Autogenous theory for the origin of the sensory/motile flagellum. (A) The eukaryotic cell where the proto-cilium evolved likely had a cytoskeleton composed of actin and MTs that converged in the MTOC, a nucleus, and an endomembrane system. (B and B′) Targeted traffic of cell membrane components to a cell membrane patch that started protruding through the directed force produced by the MTs anchored at the MTOC. This protrusion would evolve to become a specialized structure with specific membrane composition maintained by diffusion barriers. (C) The evolving proto-cilium was likely capable of environmental sensing and gliding, which might have driven the implementation of this organelle. (C′) An IFT system was recruited to assemble these structures. (D) Further on, the bundle of MTs would evolve in order to create a specialized arrangement of closed and open MTs forming a ninefold symmetric structure capable of bending due to the presence of molecular motors.
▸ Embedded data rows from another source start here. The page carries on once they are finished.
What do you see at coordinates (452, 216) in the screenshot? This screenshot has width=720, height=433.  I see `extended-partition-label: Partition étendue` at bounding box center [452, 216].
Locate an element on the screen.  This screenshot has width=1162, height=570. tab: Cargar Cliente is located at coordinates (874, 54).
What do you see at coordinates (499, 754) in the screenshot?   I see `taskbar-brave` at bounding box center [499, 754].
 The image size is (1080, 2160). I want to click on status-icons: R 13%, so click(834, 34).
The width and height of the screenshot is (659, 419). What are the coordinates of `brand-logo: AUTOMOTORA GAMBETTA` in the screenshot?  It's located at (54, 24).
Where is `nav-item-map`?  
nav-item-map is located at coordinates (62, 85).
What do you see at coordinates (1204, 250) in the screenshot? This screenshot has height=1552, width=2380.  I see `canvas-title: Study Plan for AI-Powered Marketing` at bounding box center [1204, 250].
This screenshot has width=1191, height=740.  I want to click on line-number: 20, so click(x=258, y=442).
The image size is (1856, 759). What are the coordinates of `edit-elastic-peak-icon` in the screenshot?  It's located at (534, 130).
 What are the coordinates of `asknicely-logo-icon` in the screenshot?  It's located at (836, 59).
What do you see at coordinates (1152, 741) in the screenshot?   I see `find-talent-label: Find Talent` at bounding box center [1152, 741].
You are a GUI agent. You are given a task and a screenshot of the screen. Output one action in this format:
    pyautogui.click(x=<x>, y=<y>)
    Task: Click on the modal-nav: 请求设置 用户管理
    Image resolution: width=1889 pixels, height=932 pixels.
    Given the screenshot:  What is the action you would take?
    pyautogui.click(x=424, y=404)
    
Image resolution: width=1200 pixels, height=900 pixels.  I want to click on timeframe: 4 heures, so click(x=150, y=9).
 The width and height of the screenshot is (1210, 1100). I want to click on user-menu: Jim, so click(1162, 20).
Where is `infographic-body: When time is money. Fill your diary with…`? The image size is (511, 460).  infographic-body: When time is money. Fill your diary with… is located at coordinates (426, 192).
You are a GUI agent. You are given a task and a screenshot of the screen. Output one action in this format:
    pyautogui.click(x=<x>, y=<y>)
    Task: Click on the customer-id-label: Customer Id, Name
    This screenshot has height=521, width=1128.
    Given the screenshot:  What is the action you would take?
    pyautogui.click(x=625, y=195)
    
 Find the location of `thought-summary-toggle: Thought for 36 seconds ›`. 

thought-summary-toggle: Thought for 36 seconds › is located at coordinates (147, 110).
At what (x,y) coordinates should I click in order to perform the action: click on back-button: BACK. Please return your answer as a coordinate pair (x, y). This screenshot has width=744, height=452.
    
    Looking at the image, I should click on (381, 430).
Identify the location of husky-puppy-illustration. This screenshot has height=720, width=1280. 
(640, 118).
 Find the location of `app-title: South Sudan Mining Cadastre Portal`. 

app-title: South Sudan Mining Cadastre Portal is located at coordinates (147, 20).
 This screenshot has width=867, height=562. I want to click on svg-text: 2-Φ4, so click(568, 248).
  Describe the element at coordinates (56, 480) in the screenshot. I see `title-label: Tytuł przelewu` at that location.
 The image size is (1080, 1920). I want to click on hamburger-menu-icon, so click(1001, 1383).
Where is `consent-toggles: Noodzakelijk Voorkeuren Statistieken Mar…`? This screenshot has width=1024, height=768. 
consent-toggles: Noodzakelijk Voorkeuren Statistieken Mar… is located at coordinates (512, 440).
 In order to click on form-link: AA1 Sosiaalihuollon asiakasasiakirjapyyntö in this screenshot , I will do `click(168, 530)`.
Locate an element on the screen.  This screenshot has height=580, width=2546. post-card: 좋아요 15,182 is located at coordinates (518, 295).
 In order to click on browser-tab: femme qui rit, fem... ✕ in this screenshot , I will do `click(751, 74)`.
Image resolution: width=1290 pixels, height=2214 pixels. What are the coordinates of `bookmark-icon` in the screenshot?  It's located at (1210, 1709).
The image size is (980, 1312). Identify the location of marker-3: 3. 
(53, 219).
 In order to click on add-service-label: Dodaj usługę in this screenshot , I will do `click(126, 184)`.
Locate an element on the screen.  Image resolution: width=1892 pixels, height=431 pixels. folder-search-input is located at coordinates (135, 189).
The basal body gave support to the motile axoneme at the cell membrane. (E) In conclusion: the ancestral CBB/cilium apparatus would have been characterized by the following characteristics: (a) a ninefold symmetric CBB composed of MT triplets, with a cartwheel, lateral and distal appendages, and rootlets being defined by a set of proteins, the UNIMOD (UNIversal MODule); (b) an axoneme with both motile and sensorial functions presenting ninefold symmetry composed of nine doublets, central pair, outer and inner dynein arms, and maintained by the IFT system; (c) a specialized membrane created by a diffusion barrier both at the level of the membrane and of diffusion of components at the transition zone; and (d) targeted transport of membrane and other components from the Golgi to the ciliary base. Adapted from Satir et al. (2008).